## EXERCISE INSTRUCTIONS
Update the lines below by replacing every "icon" with "button" and leaving everything else unchanged. Leave the pictures out of your answer.

(Records from a pointing dataset)
[start]
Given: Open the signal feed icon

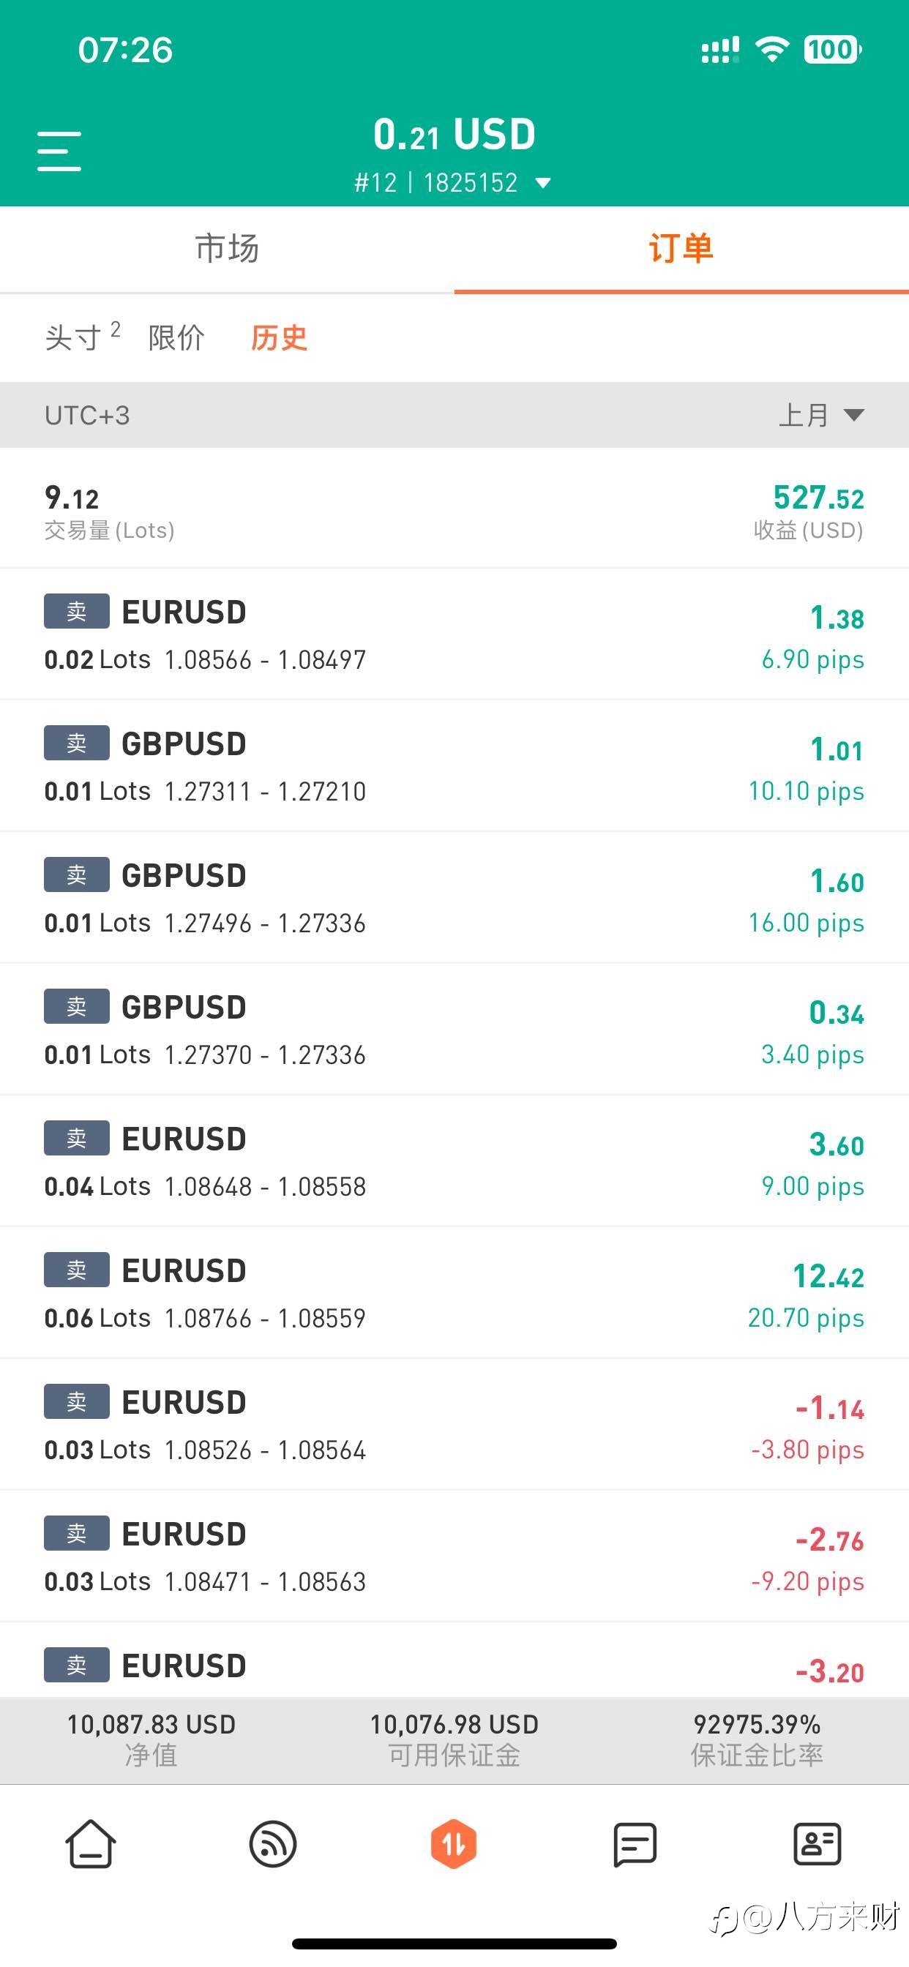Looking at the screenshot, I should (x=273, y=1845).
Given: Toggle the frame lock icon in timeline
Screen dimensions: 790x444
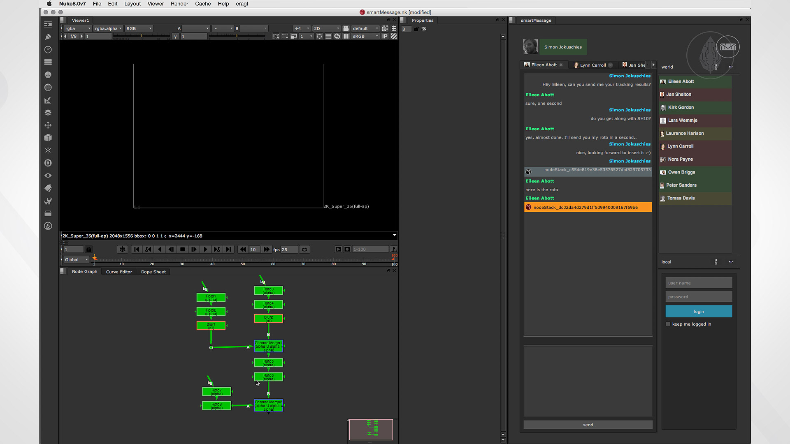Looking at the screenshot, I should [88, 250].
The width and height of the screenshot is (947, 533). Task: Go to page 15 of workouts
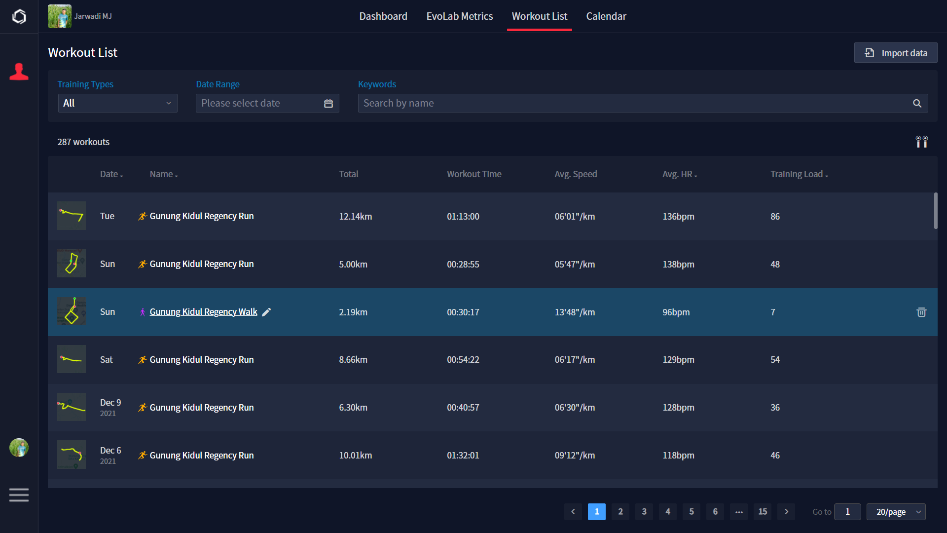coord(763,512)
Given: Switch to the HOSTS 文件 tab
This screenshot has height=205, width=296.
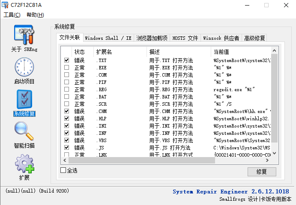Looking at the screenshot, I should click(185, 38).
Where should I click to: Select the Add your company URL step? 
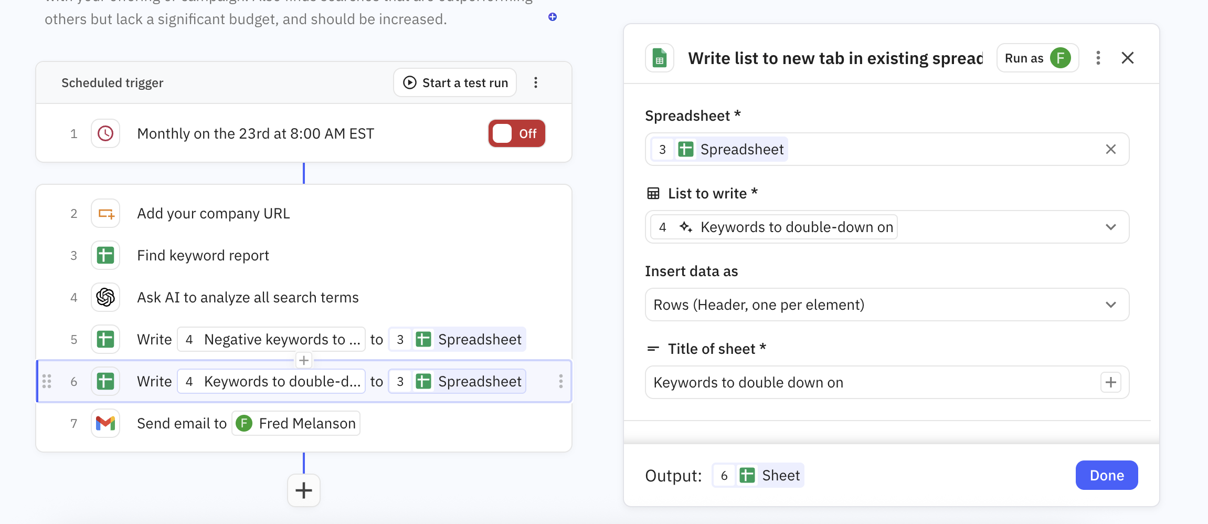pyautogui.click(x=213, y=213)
[end]
## REPLY TO THE EXERCISE
Given: Open the signal feed button

Looking at the screenshot, I should (x=273, y=1845).
Given: Toggle the frame lock button in timeline
Screen dimensions: 790x444
Looking at the screenshot, I should [88, 250].
The width and height of the screenshot is (947, 533). Task: Go to page 15 of workouts
coord(763,512)
Given: Switch to the HOSTS 文件 tab
This screenshot has height=205, width=296.
Looking at the screenshot, I should click(185, 38).
Where should I click to: Select the Add your company URL step? 
pyautogui.click(x=213, y=213)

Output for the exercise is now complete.